Paris, 20 April 2024

Our two suitcases stand at the front door, waiting to head for the Vaucluse. One hour now, all the packing and dishwashing, and making sure the fridge has been cleaned of anything that would go bad, before we catch Bus 63 for the Gare de Lyon. Paris has a wonderful public transportation, the Metro, of course, though since Covid we have more often taken one of the many buses in all directions more or less on our doorstop - unless our destination is within walking distance, a vast circle that includes much of the centre of Paris from Peter Brooks’ Bouffes du Nord’ to the Gobelin tapestry museum in the 13th.

Yesterday, for instance, I though I’d walk to the Tuileries to check on the plot of land on the river side of the Garden to see how one of my favourite sculpure sites was doing in this season: a very lifelike fallen log (in bronze) lying across a rectangular section of ground planted with ‘undergrowth,’ as if the meticulous Tuileries had been transformed into a suburban wood - for what? 50? 100 paces? You don’t walk through it - this is not bit of forest but a simulacrum. You can, however, sit on a bench and admire it. Which I do. Before turning and returning home through the Tuileries’ lesson in mostly plane geometry.

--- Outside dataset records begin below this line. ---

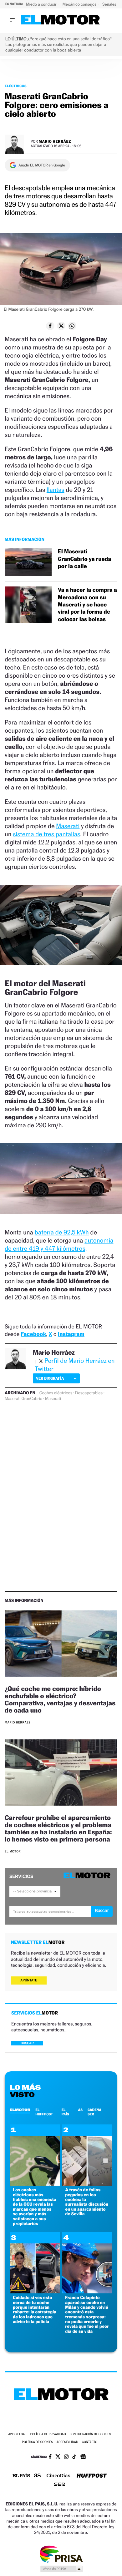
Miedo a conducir (42, 4)
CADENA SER (94, 2112)
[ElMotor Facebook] (50, 2457)
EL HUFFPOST (44, 2112)
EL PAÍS (65, 2112)
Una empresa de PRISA (61, 2554)
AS (80, 2110)
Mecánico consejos (80, 4)
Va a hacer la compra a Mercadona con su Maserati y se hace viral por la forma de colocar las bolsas (87, 605)
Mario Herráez (55, 141)
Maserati (67, 826)
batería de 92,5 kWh (62, 1232)
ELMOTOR (20, 2110)
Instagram (71, 1334)
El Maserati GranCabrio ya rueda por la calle (84, 559)
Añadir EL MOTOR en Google (41, 165)
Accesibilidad (67, 2442)
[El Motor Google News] (83, 2457)
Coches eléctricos (55, 1393)
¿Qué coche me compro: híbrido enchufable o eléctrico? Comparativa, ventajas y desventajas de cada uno (60, 1699)
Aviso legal (17, 2434)
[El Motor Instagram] (66, 2457)
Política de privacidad (48, 2434)
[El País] (21, 2476)
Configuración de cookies (90, 2434)
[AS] (37, 2476)
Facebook (33, 1334)
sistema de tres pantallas (46, 834)
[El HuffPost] (91, 2476)
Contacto (89, 2442)
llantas (55, 489)
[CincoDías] (58, 2476)
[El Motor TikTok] (74, 2457)
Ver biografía (50, 1378)
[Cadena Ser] (59, 2485)
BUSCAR (27, 2043)
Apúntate (28, 1980)
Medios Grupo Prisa (61, 2569)
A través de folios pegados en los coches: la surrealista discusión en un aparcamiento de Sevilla (86, 2202)
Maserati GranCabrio (23, 1398)
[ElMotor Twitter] (57, 2457)
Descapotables (89, 1393)
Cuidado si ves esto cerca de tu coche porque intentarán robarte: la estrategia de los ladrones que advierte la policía (34, 2309)
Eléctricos (16, 86)
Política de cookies (37, 2442)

I am betraying my Canadian northwest childhood when I say that my preferred part of the Luxembourg Garden is the southwest quadrant, designed (very much designed) as a Jardin Englais, an English Garden, whose conceit is again, natural park- and woodland, topped by a very old orchard, meticulously maintained. There are even a couple of redwoods and some Wordsworthian daffodils, recently in bloom. Lawns you can’t walk - or, God forbid, sit on. Still I have grown to like their peacefulness, a little like a pool of green. And I’ve never heard the noise of a leaf blower, though I’ve seen gardeners (lucky them) with string and special clippers trimming the edges.

May I add that The New Criterion for this month of April has one of my Leopardi translations, ‘The Calm after the Storm,’ with its wonderful evocation of the life in an Italian village after a passing downpour which sent all the village’s inhabitants scuttling for shelter.